I would be curious what you thought of the Bocha Sweet version of simple syrup. I have made a batch for a whiskey sour and thought it turned out quite nice. I don’t have the chemistry down as you do and would love to see your take.
That’s a great idea! I havent played much with bocha sweet as it is so dang expensive – but simple syrup is… well… simple =)
Hey Dennis, Bochasweet is less expensive if you order from the company. Order enough so that you don’t have to pay shipping. It is really worth it. It’s similar in price to allulose if you do that.
It’s the only sweetener I can stand. Erythritol has the cooling effect, allulose and stevia are bitter. Bochasweet is the closest thing to the real taste of sugar. And I know we’re supposed to get over our sugar addictions but without the goodies, I wouldn’t be able to stay on the diet and it’s working for me.

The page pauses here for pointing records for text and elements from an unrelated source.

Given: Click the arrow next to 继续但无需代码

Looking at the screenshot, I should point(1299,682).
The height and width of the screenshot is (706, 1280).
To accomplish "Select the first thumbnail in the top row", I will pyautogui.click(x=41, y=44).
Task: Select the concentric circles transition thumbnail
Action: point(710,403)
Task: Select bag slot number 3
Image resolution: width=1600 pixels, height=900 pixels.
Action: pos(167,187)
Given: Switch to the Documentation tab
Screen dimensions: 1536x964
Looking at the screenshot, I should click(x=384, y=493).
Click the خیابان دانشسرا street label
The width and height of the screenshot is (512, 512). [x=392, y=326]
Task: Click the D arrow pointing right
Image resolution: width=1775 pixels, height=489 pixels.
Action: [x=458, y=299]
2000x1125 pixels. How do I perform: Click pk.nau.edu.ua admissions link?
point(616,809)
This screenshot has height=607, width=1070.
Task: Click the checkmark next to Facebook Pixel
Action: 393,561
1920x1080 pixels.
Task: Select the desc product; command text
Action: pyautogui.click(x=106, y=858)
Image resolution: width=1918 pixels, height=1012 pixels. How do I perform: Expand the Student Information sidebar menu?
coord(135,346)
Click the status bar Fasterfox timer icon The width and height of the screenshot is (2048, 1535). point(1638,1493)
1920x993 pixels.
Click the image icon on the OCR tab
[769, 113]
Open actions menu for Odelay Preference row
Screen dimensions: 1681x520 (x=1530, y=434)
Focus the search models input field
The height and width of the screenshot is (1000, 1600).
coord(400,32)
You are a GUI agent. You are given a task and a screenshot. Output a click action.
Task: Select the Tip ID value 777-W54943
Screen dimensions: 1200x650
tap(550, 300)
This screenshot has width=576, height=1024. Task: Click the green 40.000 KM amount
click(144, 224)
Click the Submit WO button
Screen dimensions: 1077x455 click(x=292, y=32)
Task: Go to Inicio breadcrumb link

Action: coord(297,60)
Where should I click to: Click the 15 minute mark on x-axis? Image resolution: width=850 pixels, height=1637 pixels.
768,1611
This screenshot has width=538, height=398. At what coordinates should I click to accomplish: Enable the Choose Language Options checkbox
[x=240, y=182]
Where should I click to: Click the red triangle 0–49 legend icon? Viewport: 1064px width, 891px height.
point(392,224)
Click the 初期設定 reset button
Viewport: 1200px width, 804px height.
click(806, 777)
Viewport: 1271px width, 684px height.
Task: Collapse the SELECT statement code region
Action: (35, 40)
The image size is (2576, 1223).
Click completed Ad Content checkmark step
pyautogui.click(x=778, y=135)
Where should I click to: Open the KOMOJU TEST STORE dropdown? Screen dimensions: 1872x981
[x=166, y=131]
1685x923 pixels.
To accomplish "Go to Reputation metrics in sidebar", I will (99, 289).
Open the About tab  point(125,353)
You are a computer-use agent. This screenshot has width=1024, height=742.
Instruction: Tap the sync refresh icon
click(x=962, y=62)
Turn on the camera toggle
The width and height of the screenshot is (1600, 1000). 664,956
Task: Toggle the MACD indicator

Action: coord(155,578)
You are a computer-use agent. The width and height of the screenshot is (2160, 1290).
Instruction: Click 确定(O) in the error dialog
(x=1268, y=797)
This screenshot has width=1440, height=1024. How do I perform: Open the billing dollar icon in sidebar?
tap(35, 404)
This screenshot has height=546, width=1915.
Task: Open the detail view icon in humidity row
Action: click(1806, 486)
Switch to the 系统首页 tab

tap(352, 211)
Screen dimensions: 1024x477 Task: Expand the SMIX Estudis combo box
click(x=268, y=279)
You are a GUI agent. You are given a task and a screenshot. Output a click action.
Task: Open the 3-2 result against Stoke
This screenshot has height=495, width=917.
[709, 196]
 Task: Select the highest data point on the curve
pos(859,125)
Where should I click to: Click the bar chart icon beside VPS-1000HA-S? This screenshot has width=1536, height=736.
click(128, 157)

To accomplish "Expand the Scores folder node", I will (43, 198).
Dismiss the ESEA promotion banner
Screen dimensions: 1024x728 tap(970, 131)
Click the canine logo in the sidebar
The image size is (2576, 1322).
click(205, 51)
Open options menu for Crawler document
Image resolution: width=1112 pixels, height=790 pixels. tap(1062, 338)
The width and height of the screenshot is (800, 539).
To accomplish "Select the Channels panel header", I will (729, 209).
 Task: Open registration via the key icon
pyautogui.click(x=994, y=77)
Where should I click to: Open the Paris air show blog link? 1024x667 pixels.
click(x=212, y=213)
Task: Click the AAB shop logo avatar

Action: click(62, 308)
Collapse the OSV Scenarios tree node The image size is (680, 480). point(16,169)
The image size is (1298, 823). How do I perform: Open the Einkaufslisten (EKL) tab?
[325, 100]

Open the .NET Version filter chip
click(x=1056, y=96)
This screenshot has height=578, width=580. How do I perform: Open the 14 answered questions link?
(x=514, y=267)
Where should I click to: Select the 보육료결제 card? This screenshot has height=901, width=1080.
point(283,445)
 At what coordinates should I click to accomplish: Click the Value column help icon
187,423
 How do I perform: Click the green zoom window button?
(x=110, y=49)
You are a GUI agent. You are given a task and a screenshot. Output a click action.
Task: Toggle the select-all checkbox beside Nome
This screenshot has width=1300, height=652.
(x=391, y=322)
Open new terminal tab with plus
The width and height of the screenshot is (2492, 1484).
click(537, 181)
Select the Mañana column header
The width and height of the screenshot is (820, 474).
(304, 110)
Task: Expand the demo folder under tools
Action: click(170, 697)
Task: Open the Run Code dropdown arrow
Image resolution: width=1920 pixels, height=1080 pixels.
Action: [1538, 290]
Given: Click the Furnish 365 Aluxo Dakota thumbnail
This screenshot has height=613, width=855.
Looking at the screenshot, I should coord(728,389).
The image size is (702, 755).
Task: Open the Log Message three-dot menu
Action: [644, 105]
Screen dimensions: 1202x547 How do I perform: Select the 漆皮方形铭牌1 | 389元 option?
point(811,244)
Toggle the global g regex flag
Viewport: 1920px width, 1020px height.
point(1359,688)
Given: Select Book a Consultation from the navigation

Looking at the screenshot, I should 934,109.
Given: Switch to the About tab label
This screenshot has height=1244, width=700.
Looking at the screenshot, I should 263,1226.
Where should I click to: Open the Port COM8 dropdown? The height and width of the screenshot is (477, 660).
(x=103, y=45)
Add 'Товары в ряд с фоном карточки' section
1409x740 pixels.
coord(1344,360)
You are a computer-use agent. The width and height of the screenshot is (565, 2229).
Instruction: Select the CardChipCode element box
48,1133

Thanks for all you do! I just made the cornbread (foodie version) and it’s awesome! I combined allulose and Bochasweet so it took longer to set but it’s so good! And I just got all of my ingredients delivered tonight so that I can make French fries tomorrow. I even bought the duck fat. And…this surprised me,,,I bought the MSG. You convinced me with your lecture. I made the fudge last week and that’s amazing too. Thanks for all your hard work.